Le gouvernement libéral de l’Ontario veut resserrer le financement politique

TORONTO – Non seulement le gouvernement libéral de l’Ontario veut-il interdire aux députés le droit de participer à une activité de financement, mais il souhaite aussi étendre cette mesure à ceux qui posent leur candidature à la direction d’un parti ou même qui veulent se présenter à une élection.

Le projet de loi sur une réforme du financement des partis politiques en Ontario est le deuxième projet de loi présenté à nouveau par le gouvernement de Kathleen Wynne après la prorogation de la session, lundi, et la lecture d’un nouveau discours du Trône, à mi-mandat.

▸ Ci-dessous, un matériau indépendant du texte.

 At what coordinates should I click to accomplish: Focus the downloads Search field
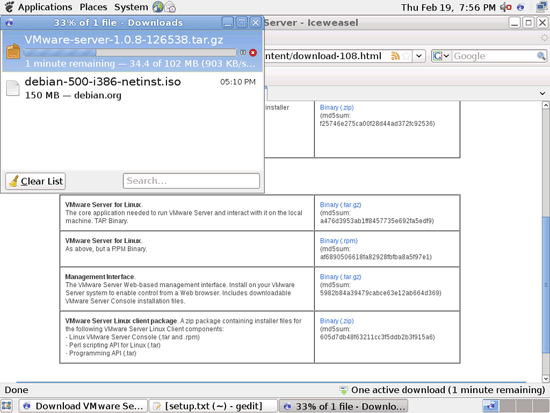[x=191, y=181]
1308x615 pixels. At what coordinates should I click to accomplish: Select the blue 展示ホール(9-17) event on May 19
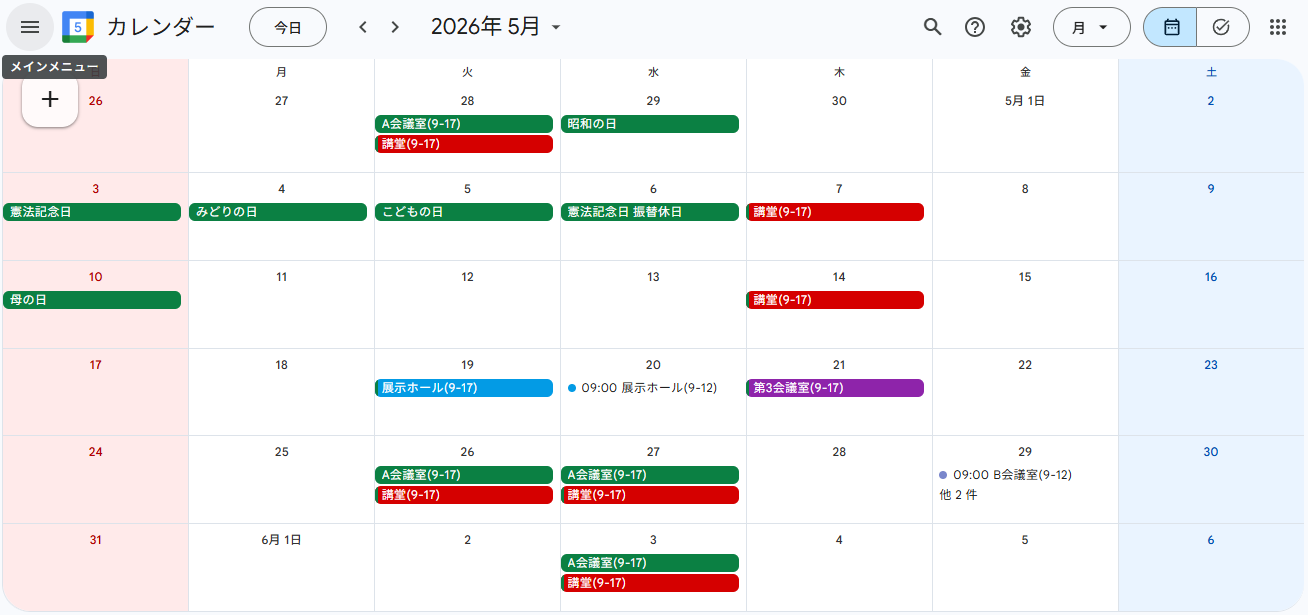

Le précédent projet de loi avait déjà été étudié cet été en commission parlementaire à Queen’s Park.

En vertu du projet de loi, les syndicats et les entreprises ne pourraient plus verser de contributions aux partis politiques ou aux candidats, et la limite imposée aux contributions des particuliers serait aussi considérablement abaissée. En contrepartie, le directeur général des élections mettrait en place un système de subvention aux partis, en fonction des votes reçus lors du scrutin précédent.

Les néo-démocrates et les conservateurs avaient aussi proposé des amendements afin d’interdire les contributions visant expressément à obtenir un accès privilégié à un ministre — ce que les libéraux ont été accusés de faire. Le gouvernement Wynne soutenait jusqu’à tout récemment qu’il préférait encadrer cette pratique par le biais d’un code de conduite plutôt que par une loi.

Par ailleurs, les libéraux ont causé la surprise, à la fin août, en annonçant qu’ils interdiraient aussi aux députés de participer à toute activité de financement politique.

Dans leur nouveau projet de loi, déposé mardi, ils vont encore plus loin en étendant cette interdiction aux candidats à une élection, aux chefs de partis, aux candidats à la direction d’un parti et même aux candidats à l’investiture dans une circonscription.